Posted by Rambling Man in General Bloggery.

Given the recent spates of heat (in Ireland, 20° C is heat !) the back garden has become home to some sort of fly squadron.  I think the purpose of their recce to our garden is so they can have a safe haven from which to launch a vicious attack on the next door neighbour’s rose bushes.  Anyway I digress …

I find the little fuckers really hard to swat and was wondering does anyone know a really effective swatting mechanism ?  “Don’t let them in the house !” I hear someone cry, but hey, it’s a given that at least one barrel of a completely un-aerodynamic winged creature is going to get in at least once a day.

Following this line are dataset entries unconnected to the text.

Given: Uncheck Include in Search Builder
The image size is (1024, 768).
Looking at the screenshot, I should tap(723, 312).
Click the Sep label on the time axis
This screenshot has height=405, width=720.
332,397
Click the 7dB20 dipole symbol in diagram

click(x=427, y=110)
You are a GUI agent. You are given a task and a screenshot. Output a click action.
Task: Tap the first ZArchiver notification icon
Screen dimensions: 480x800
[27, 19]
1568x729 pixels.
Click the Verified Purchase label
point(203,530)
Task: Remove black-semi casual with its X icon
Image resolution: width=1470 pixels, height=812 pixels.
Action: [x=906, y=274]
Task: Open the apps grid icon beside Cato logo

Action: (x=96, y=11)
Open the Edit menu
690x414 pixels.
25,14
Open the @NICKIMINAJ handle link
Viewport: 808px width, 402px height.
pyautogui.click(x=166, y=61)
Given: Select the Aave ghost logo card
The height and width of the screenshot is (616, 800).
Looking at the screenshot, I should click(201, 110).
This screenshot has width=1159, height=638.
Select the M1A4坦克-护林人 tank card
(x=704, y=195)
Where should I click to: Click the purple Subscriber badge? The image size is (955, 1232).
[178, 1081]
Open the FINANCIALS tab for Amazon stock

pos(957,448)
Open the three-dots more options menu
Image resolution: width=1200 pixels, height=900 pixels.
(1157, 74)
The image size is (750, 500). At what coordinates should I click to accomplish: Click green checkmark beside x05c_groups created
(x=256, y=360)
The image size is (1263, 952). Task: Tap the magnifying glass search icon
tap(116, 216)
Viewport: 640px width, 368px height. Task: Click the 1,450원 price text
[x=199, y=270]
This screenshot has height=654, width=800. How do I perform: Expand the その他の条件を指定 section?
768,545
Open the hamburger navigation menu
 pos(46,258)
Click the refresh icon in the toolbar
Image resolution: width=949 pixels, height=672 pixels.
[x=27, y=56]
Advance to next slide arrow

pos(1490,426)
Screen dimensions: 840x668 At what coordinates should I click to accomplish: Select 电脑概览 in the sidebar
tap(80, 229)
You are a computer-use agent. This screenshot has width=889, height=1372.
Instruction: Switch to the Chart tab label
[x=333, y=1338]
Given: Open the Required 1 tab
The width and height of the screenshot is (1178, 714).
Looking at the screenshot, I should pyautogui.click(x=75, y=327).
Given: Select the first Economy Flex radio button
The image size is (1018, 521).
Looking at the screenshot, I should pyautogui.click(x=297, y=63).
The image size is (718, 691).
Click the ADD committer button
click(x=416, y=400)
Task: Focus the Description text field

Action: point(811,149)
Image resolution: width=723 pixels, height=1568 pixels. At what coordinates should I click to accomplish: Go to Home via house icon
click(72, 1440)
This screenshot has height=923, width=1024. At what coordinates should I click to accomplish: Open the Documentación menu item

Such was the case yesterday evening as I lazed on the couch watching my daughter absolutely wreck the latest edition of the TV Times.  You can’t just swat a fly !  I mean, you can if you have the right equipment and happen to have a rolled up newspaper handy – but say you’re just lying there … I tend to just lunge ungracefully at the thing with whatever happens to be in my hand.  Like the remote control.  But without weapons of mass fly-struction it’s useless.  Hitting a fly with your hand is a kin to you being hit at 0.1 miles an hour with a bus sized marshmallow !

So I hit him with the remote – a direct hit.  There was even a satisfying thunk as plastic made contact with fly.  What happened ?  Well before he could hit the ground, he corrected himself and turned and flew on out the door !   So unless you squash his little fly brains out (orange as it happens), hitting them with anything other than a rolled up paper (or boiling water if they are on the ground) is useless.  Your hand is especially useless as the slipstream from your swipe at him is enough to deviate his path to safety.

Of course, on this occassion I just had to follow him out to the dining room, wait for my moment and WHAM ! but that’s beside the point – I want to be able to get him when I am lying on my arse on the sofa.  We are at least hundreds of times bigger than them, have brains hundreds of times bigger than theirs, are comparatively aerodynamic, more clever and can think … but still it’s a pain in the arse to properly swat a fly !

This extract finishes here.